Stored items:

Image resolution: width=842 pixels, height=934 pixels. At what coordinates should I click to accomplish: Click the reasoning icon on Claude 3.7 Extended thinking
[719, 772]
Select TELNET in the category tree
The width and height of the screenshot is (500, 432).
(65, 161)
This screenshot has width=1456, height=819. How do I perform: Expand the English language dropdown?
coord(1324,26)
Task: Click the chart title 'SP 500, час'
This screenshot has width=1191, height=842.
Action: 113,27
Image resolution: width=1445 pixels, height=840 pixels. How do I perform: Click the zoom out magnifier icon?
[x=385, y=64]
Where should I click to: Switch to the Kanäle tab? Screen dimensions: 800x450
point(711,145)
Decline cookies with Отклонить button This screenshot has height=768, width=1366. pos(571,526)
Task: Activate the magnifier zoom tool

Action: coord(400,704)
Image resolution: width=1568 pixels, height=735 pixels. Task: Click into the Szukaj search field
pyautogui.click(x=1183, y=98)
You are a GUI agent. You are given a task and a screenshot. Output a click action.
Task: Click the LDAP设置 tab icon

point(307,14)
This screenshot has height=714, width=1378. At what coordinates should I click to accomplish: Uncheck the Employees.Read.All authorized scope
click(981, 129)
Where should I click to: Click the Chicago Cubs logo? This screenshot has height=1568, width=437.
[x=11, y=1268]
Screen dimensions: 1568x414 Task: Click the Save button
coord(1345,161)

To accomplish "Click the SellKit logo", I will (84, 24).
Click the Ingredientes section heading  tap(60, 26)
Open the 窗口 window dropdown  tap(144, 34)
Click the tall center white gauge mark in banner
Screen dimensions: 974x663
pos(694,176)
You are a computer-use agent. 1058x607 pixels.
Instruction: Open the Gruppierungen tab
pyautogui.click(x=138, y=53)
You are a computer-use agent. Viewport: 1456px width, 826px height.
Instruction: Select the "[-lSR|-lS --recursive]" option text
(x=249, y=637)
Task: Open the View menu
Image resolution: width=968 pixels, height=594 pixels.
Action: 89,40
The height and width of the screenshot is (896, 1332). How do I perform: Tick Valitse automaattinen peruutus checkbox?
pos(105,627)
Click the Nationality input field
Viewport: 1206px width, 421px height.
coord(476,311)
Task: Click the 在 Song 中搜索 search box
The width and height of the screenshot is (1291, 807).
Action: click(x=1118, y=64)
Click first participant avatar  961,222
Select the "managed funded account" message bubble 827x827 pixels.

* **Requirement**
All of the data above needs to be written out again, exactly.

* **Solved exercise**
Image resolution: width=842 pixels, height=934 pixels. At what coordinates should I click to accomplish: Click the reasoning icon on Claude 3.7 Extended thinking
[719, 772]
Select TELNET in the category tree
The width and height of the screenshot is (500, 432).
(65, 161)
This screenshot has width=1456, height=819. How do I perform: Expand the English language dropdown?
coord(1324,26)
Task: Click the chart title 'SP 500, час'
This screenshot has width=1191, height=842.
Action: 113,27
Image resolution: width=1445 pixels, height=840 pixels. How do I perform: Click the zoom out magnifier icon?
[x=385, y=64]
Where should I click to: Switch to the Kanäle tab? Screen dimensions: 800x450
point(711,145)
Decline cookies with Отклонить button This screenshot has height=768, width=1366. pos(571,526)
Task: Activate the magnifier zoom tool

Action: coord(400,704)
Image resolution: width=1568 pixels, height=735 pixels. Task: Click into the Szukaj search field
pyautogui.click(x=1183, y=98)
You are a GUI agent. You are given a task and a screenshot. Output a click action.
Task: Click the LDAP设置 tab icon

point(307,14)
This screenshot has height=714, width=1378. At what coordinates should I click to accomplish: Uncheck the Employees.Read.All authorized scope
click(981, 129)
Where should I click to: Click the Chicago Cubs logo? This screenshot has height=1568, width=437.
[x=11, y=1268]
Screen dimensions: 1568x414 Task: Click the Save button
coord(1345,161)

To accomplish "Click the SellKit logo", I will (84, 24).
Click the Ingredientes section heading  tap(60, 26)
Open the 窗口 window dropdown  tap(144, 34)
Click the tall center white gauge mark in banner
Screen dimensions: 974x663
pos(694,176)
You are a computer-use agent. 1058x607 pixels.
Instruction: Open the Gruppierungen tab
pyautogui.click(x=138, y=53)
You are a computer-use agent. Viewport: 1456px width, 826px height.
Instruction: Select the "[-lSR|-lS --recursive]" option text
(x=249, y=637)
Task: Open the View menu
Image resolution: width=968 pixels, height=594 pixels.
Action: 89,40
The height and width of the screenshot is (896, 1332). How do I perform: Tick Valitse automaattinen peruutus checkbox?
pos(105,627)
Click the Nationality input field
Viewport: 1206px width, 421px height.
coord(476,311)
Task: Click the 在 Song 中搜索 search box
The width and height of the screenshot is (1291, 807).
Action: click(x=1118, y=64)
Click first participant avatar  961,222
Select the "managed funded account" message bubble 827x827 pixels.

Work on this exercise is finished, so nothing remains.